Le Parrain (ou les parrains ?) de Francis Ford Coppola.

Le Parrain (ou les parrains ?) de Francis Ford Coppola.

Rédigé le 11/09/2020


Article écrit par Marie-Anne Peyrat.


1972. Sortie d’un des plus grands films du cinéma mondial : Le Parrain. Un budget de 6 millions de  dollars et une rentabilité s’élevant à près de 136 millions de dollars. La trilogie s’étend sur 20 ans avec les mêmes acteurs et de nouvelles têtes qui semblent avoir toujours fait partie de la famille Corleone. 



Adaptation du roman éponyme de Mario Puzzo, Le Parrain donne au genre des films de gangster ses lettres d’or. 1945, Les Corleone sont établis à New-York autour du leader central : Vitto Corleone incarné par Marlon Brando. Famille de mafieux certes mais famille avant tout. Toute la structure de leur « entreprise » repose sur les liens de la fratrie qui unissent ses membres et qui leur imposent servitude, obéissance et pouvoir. 

 



Il s’agit à chaque fois d’une histoire de trahison, de tentative d’assassinat, de nouveaux deals à conclure, le tout avec l’intervention, ou l’interférence selon le point de vue, de femmes du clan Corleone.

La trame du Parrain, tous films confondus, ne repose pas tant sur la rentabilité de leur business que sur le pouvoir que les Corleone cherche à accroître et pérenniser. Car qui dit pouvoir dit respect et il semble que ce soit bien le respect et l’honneur qui soient la pierre triangulaire de la trilogie.  

Michael Corleone (le grand Al Pacino) fascine. Il ne supporte aucune trahison ou position alambiquée et sait mettre un terme de manière toujours radicale aux situations qui l’inconfortent, souvent par le meurtre (même d’un frère) ou l’exil (comme pour sa femme coupable de ne pas avoir voulu lui donner un dernier fils). Dès le début on ne peut être que captivé par ce personnage a priori simple, pas (encore) embarqué dans les combines de sa famille et qui semble vouloir mener une vie normale. Mais il est rapidement rattrapé par sa vraie nature : un chef, le leader d’une meute (sa famille) qui a désespérément besoin de lui. 

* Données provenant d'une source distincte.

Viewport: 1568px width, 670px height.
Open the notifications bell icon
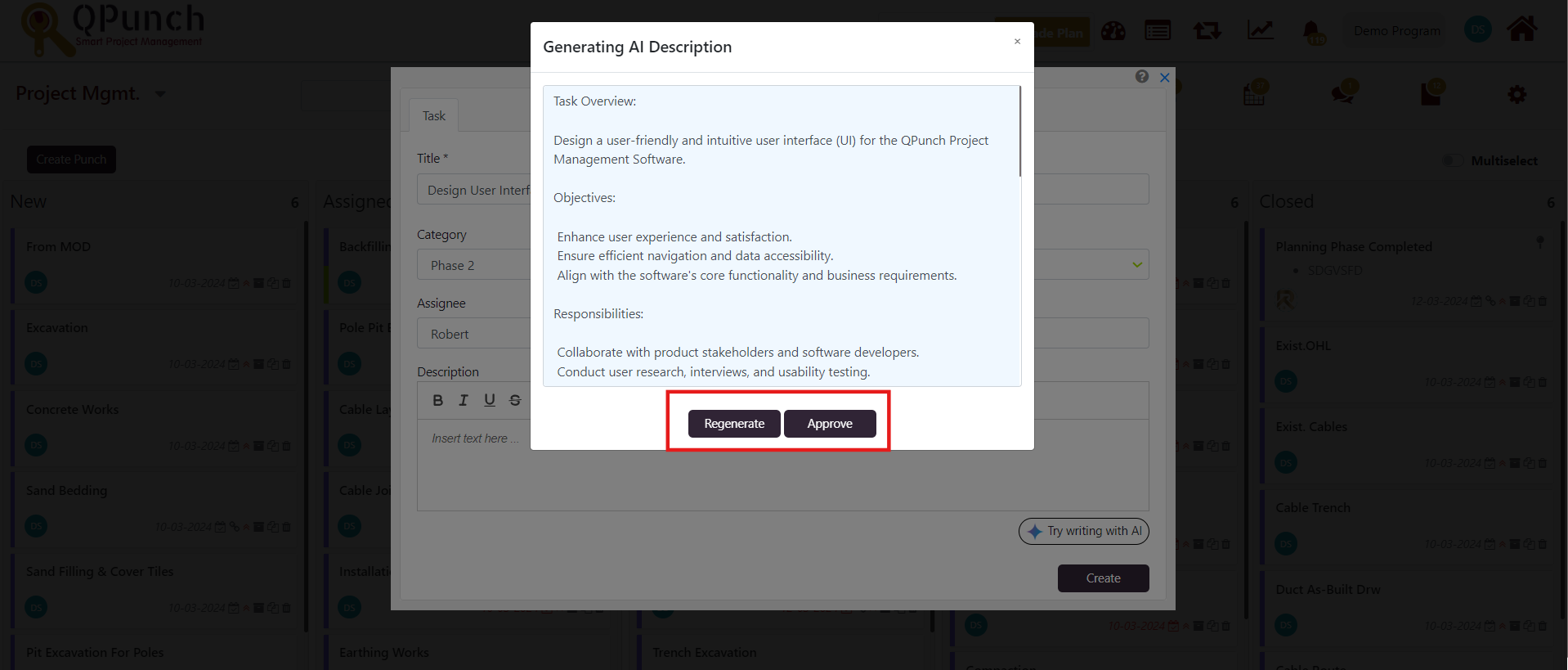pos(1311,32)
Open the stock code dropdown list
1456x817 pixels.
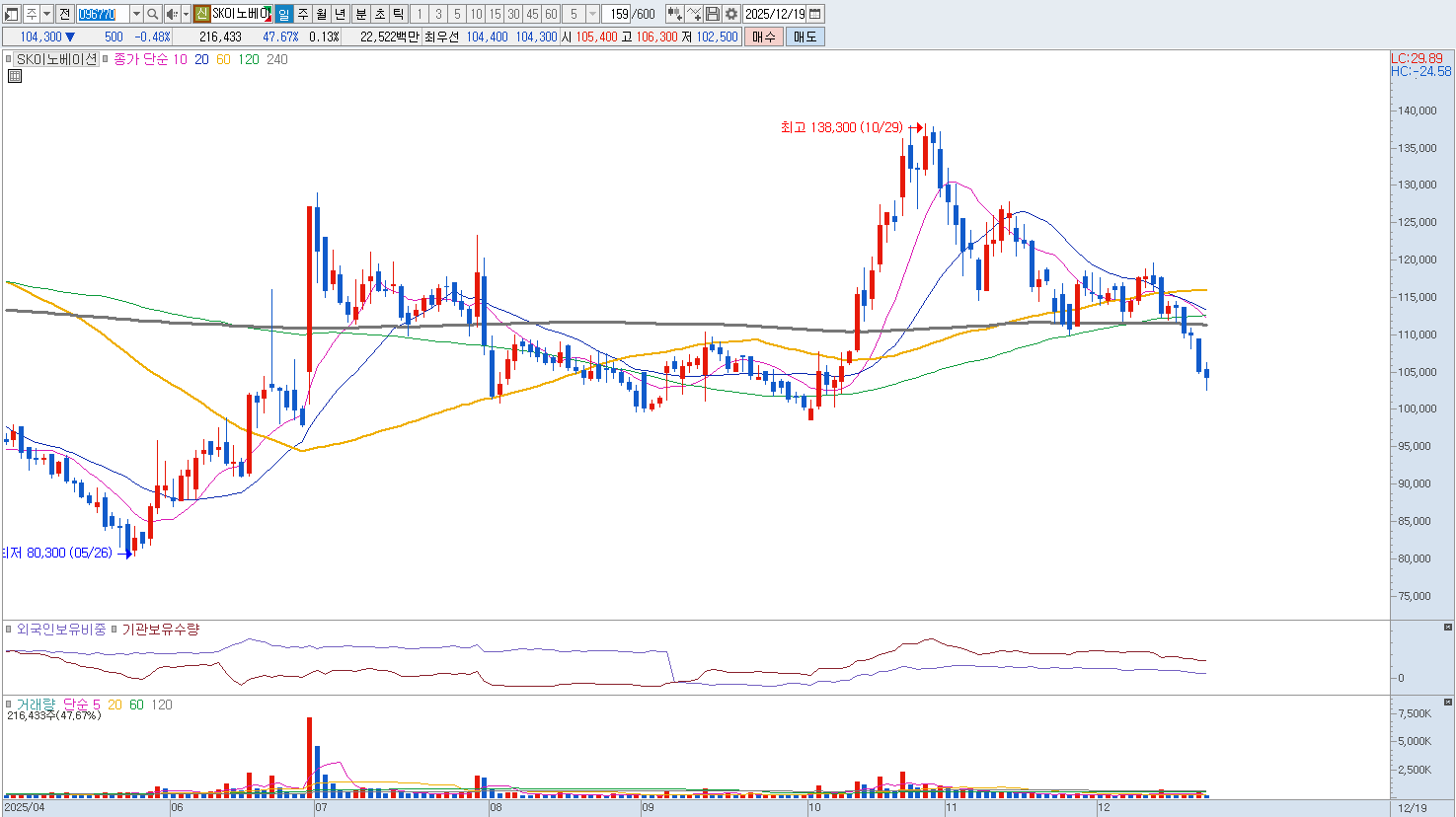click(136, 14)
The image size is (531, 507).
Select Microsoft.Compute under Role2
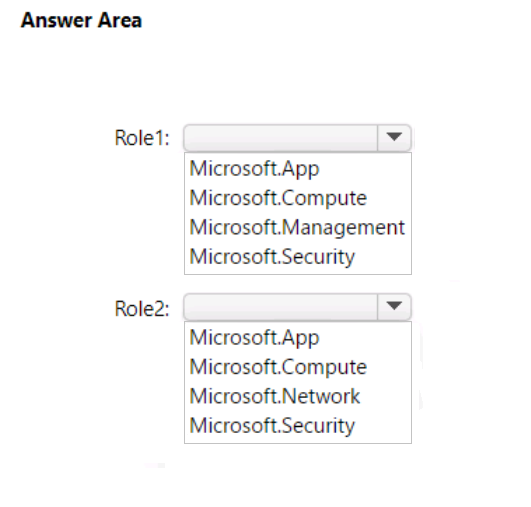278,367
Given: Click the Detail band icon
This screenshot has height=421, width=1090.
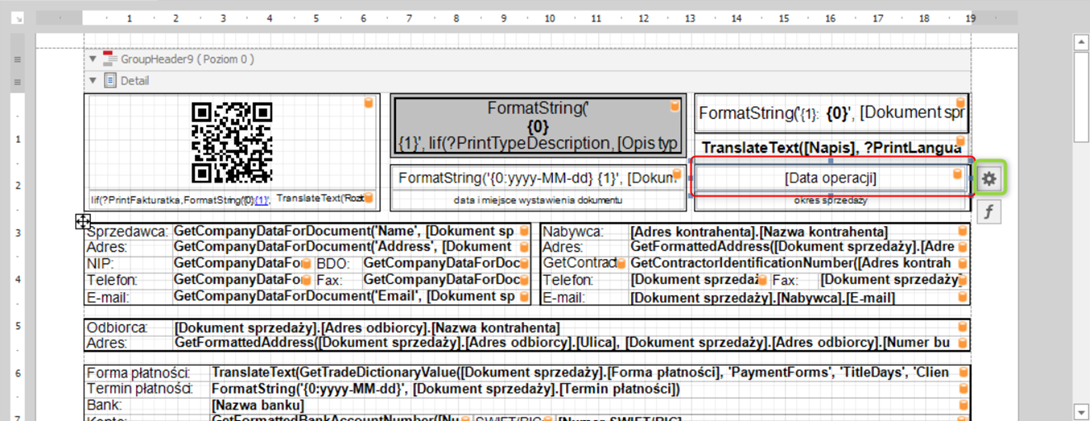Looking at the screenshot, I should [x=110, y=81].
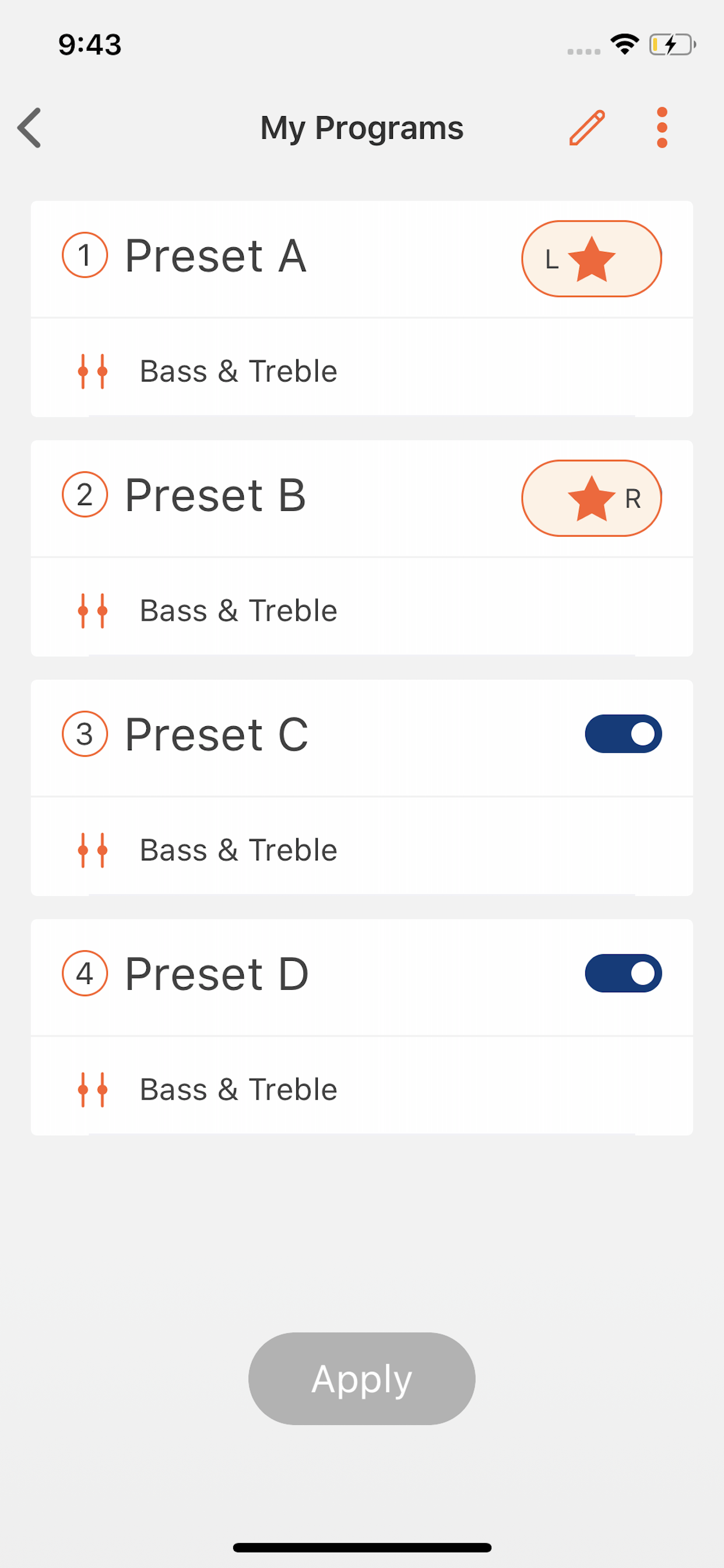
Task: Tap the number 1 circle badge
Action: [85, 255]
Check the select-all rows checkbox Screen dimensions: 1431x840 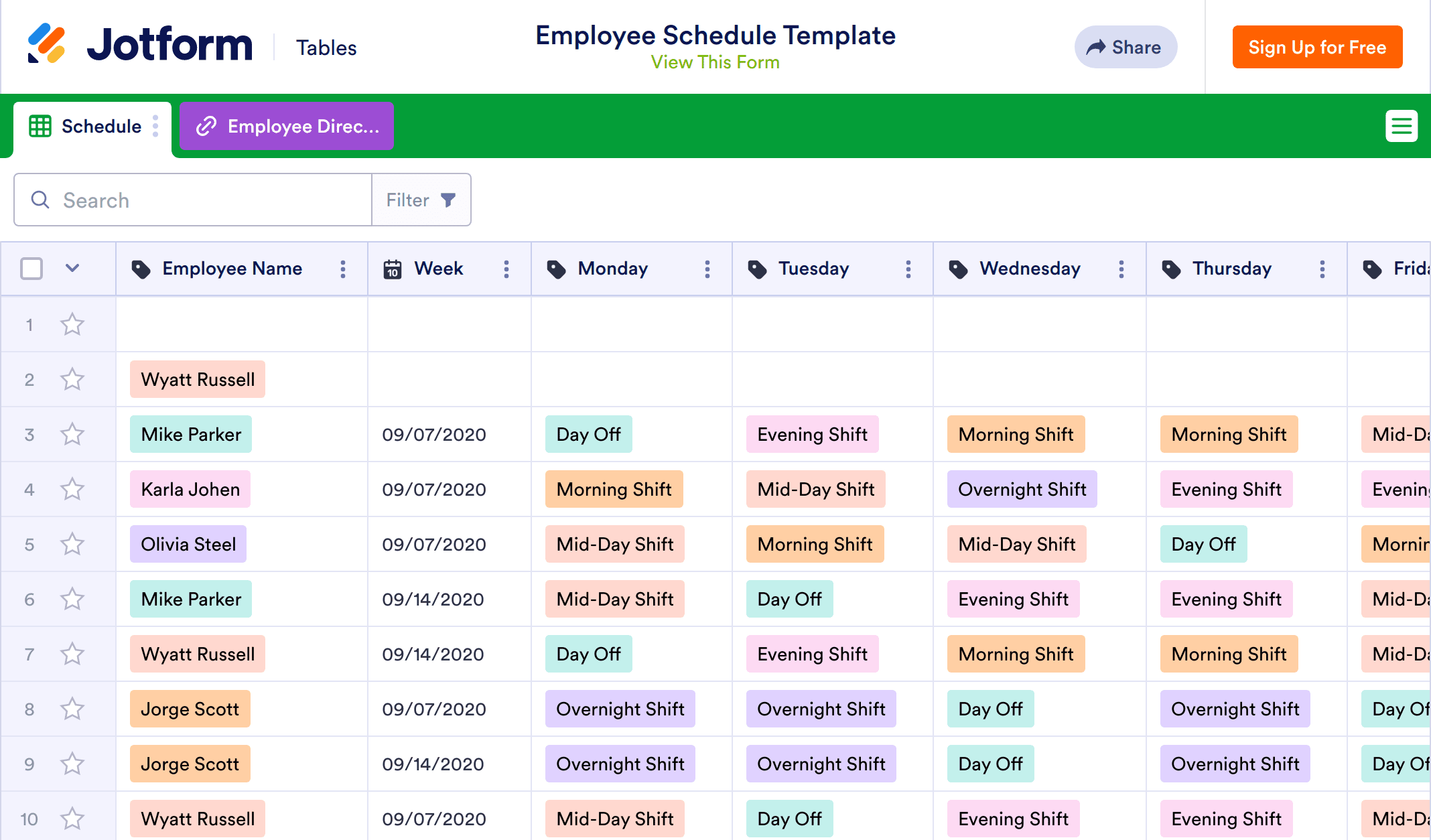pyautogui.click(x=31, y=269)
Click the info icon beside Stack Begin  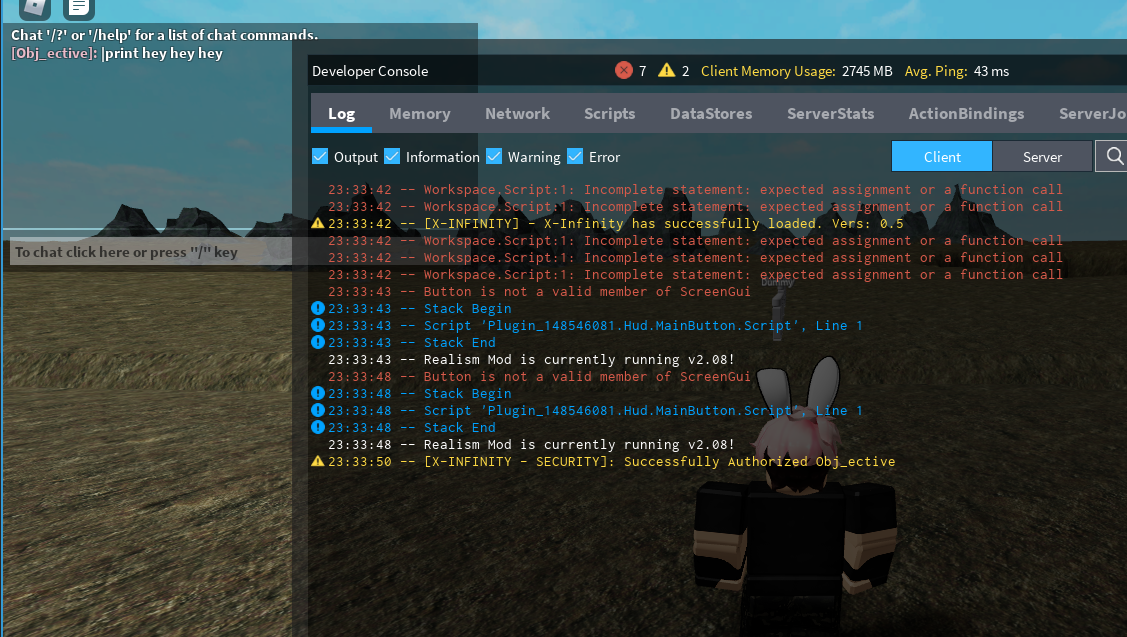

À la première figure tutélaire du Parrain (alias Vito Corleone alias Marlon Brando) succède rapidement celle de son fils, Michael Corleone, qui revêt son costume à la perfection. Cette transition se fait de manière évidente. La tentative de meurtre de Vito Corleone le rend faible et pathétique, ce qui rompt radicalement avec nos projections initiales d’un baron de la mafia invincible, image suggérée au début du premier film lors du mariage/ entrevue d’affaires de sa fille. Finalement le grand Vito Corleone tombe dans l’oubli au profit de son fils Michael et il ne reste de lui que le souvenir d’un homme puissant déchu de sa majesté après sa tentative d’assassinat. Pour preuve son personnage ne réapparaît dans le deuxième opus que sous les traits d’un Vito Corleone jeune, malin, au début de son règne.



Le Parrain c’est donc Vito mais c’est surtout Michael, puis ça sera Vincent. Cette dernière passe d’armes entre Michael et son neveu Vincent Mancini-Corleone se fait simplement, comme une évidence, à la minute où la fille du Parrain et grand amour de Vincent meurt, victime collatérale du business des Corleone.



Jusqu’au bout le Parrain nous touche autant qu’il nous divertit. La mort de sa fille, Mary Corleone, c’est l’événement décisif qui accélère sa fin. Mourir ou vivre peu importe, tout l’attrait de l’affaire familiale qu’il a fait grandir, pérenniser, ses ambitions, ses envies tout s’effondre. Les deux dernières scènes de la trilogie sont ainsi la mort de Mary et des années plus tard celle de son père, avec simplement en fond sonore la bande son originale du Parrain (https://www.youtube.com/watch?v=1aV9X2d-f5g). On suppose que Vincent a pris la relève, encore une fois peu importe, cette fin suggère que la mort de Michael signe la fin du Parrain et de la trilogie, comme si la seule forme aboutie du parrain n’avait été finalement que Michael Corleone.